Rio de Janeiro, 27 de Março de 2026

Ofensiva israelense cresce antes de discussões de paz na ONU

Israel intensifica ataques ao Irã, visando instalações de mísseis antes de reunião da ONU. A situação no Oriente Médio se agrava com propostas de cessar-fogo e aumento das tropas dos EUA na região.

Sexta, 27 de Março de 2026 às 10:25, por: CdB

A ofensiva visou locais “no coração de Teerã”, utilizados para produzir mísseis balísticos e outras armas, assim como lançadores de mísseis e locais de armazenamento no oeste do Irã, afirmaram os militares israelitas.

Por Redação, com Lusa – de Jerusalém, Teerã

Israel lançou nova onda de ataques contra o Irã na madrugada desta sexta-feira, antes de uma reunião planejada do Conselho de Segurança da ONU para discutir os bombardeios de infraestruturas civis iranianas.

Ofensiva israelense cresce antes de discussões de paz na ONU | Organização discute ataques à infraestrutura civil iraniana
Organização discute ataques à infraestrutura civil iraniana

A ofensiva visou locais “no coração de Teerã”, utilizados para produzir mísseis balísticos e outras armas, assim como lançadores de mísseis e locais de armazenamento no oeste do Irã, afirmaram os militares israelitas.
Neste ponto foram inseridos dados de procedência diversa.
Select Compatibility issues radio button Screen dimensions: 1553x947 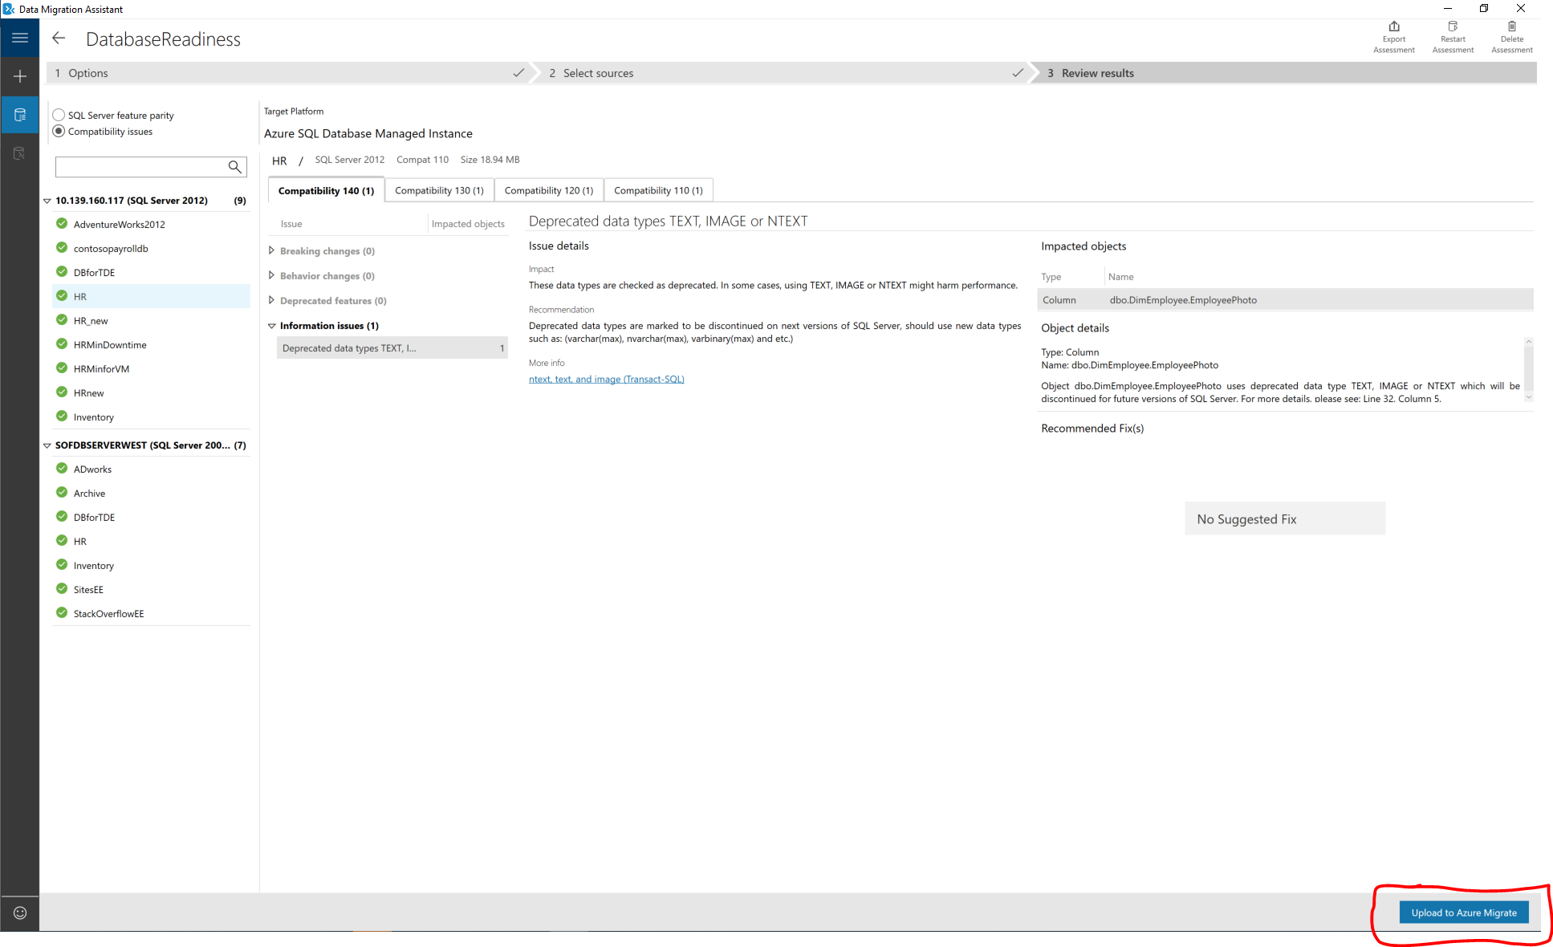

Muita fumaça também foi vista sobre Beirute, embora Israel não tenha relatado de imediato ataques contra a capital libanesa. Sirenes de ataque aéreo soaram em Israel, com os militares afirmando que trabalhavam para interceptar mísseis iranianos.

O Irã continuou a disparar mísseis e drones contra os vizinhos árabes do Golfo, com sirenes alertando para ataques no Bahrein, Catar e Emirados Árabes Unidos.

O Kuwait afirmou que o Porto de Shuwaikh, na Cidade do Kuwait, sofreu “danos materiais” em um ataque, mas que ninguém ficou ferido.

O Conselho de Segurança da ONU agendou consultas, a portas fechadas, sobre o Irã para hoje em Nova York, de acordo com dois diplomatas da ONU que pediram para não ser identificados pelo fato de a reunião não ser pública.

As mesmas fontes acrescentaram que a Rússia solicitou a reunião sobre os ataques israelenses-americanos contra infraestruturas civis no Irã. Os Estados Unidos (EUA), que detêm a presidência do Conselho de Segurança, agendaram o encontro.

Os EUA pressionaram o Irã a iniciar conversações tendo como base uma proposta de cessar-fogo de 15 pontos, mas, ao mesmo tempo ordenaram o envio de mais tropas para a região, o que se acredita serem preparações para uma tentativa militar de retirar o Estreito de Ormuz do controle apertado do Irã.

O enviado do presidente norte-americano Donald Trump, Steve Witkoff, informou que Washington entregou a proposta para um possível cessar-fogo utilizando o Paquistão como intermediário. A lista inclui restrições ao programa nuclear do Irã e a reabertura do Estreito de Ormuz.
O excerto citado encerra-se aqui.